The EVA used can contain about from 25% to 33% vinyl-acetate, and preferably about from 28% to 32%. EVA encapsulants also generally contain cross-linking initiators such as peroxides and antioxidants such as that commercially available as Irganox.
The solar panels prepared according to the present invention provide improved power generation and excellent power retention characteristics over extended periods of time. The constructions of the present invention result in higher reflectivity, both initially and after long term exposure. By pigmenting the latter portion of the second encapsulant layer, photons that pass between cells will be more likely to reflect back to the underside of the front cover and then bounce back onto the cells. There will accordingly be less distance that the photons will need to travel. Also, the reason why the entire second layer of encapsulant is not pigmented is the likelihood that pigmented encapsulant will settle on the front side of the cells during the panel lamination step when the encapsulant melts and flows prior to gelling. This will reduce the power output of the cells by reducing the surface area of the cells where photons can penetrate. The constructions of the present invention are expected to exhibit excellent durability to degradation in outdoor conditions and retain their original color for extended periods.

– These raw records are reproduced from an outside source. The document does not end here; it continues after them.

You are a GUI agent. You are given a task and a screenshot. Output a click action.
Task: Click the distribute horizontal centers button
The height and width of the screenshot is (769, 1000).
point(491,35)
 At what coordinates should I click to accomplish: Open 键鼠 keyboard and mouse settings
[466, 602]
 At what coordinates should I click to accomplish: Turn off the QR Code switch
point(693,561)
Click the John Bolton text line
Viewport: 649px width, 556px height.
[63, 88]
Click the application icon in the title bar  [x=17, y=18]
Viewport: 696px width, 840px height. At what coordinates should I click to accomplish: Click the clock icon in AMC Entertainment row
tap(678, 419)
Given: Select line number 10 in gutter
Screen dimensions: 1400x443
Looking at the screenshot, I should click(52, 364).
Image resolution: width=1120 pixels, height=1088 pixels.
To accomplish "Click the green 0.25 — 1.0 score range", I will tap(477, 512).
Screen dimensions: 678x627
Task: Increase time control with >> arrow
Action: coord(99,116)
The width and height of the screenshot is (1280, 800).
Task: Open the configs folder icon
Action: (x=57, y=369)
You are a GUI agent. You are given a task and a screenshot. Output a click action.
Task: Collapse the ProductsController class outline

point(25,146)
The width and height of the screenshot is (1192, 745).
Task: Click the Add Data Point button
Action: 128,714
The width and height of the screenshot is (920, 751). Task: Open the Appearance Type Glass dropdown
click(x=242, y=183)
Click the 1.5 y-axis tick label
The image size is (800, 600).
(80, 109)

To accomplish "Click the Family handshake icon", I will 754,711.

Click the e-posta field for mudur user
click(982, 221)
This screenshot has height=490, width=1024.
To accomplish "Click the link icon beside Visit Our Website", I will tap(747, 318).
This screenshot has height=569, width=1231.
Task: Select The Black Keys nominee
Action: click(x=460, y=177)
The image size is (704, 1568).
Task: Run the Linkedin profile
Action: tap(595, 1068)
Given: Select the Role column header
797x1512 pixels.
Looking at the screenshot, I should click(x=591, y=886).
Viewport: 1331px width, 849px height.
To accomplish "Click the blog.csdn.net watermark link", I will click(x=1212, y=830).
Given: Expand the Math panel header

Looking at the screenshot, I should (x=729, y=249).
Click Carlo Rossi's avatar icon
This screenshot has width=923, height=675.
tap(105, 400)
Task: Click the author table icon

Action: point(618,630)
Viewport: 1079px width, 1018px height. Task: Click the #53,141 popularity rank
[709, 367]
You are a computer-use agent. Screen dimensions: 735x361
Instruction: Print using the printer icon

The present invention is further illustrated by the following specific Example and Comparative Example.
A photovoltaic solar panel was prepared comprising a sheet of glass, a layer of 450 micron substantially clear ethylene/vinyl acetate (EVA) encapsulant, photovoltaic solar cells strung together in series, a second layer of 450 micron EVA encapsulant and a backsheet. The second layer of encapsulant comprised substantially ⅔ of clear and ⅓ pigmented EVA. The EVA had a VA content of 28% and the pigmented portion contained 6% TiO2. Both encapsulant layers contained UV absorbers, cross-linking initiators and antioxidants typically found in encapsulant compositions. A commercially available backsheet was used consisting of polyvinyl fluoride, polyethylene terephthalate and EVA(TPE).
The panel was laminated in a vacuum laminator for 15 minutes and removed hot. The laminating cycle consisted of 6 minutes of evacuation at 5 torrs, 1 minute of bladder deployment to one atmosphere and 8 minutes of press time. The laminator maintained a constant temperature of 150 degrees Celsius.
The laminate was exposed to a temperature of 85 degrees Celsius and 85% relative humidity for 2,000 hours. In Comparative Example A, another PV solar panel was prepared according to the same procedure, except the second layer of encapsulant was substantially clear. The backsheet was the same as that used in the Example. The two panels were then tested, and measured for power output. The panel of the Example yielded about 3% more power than the panel of Comparative Example A.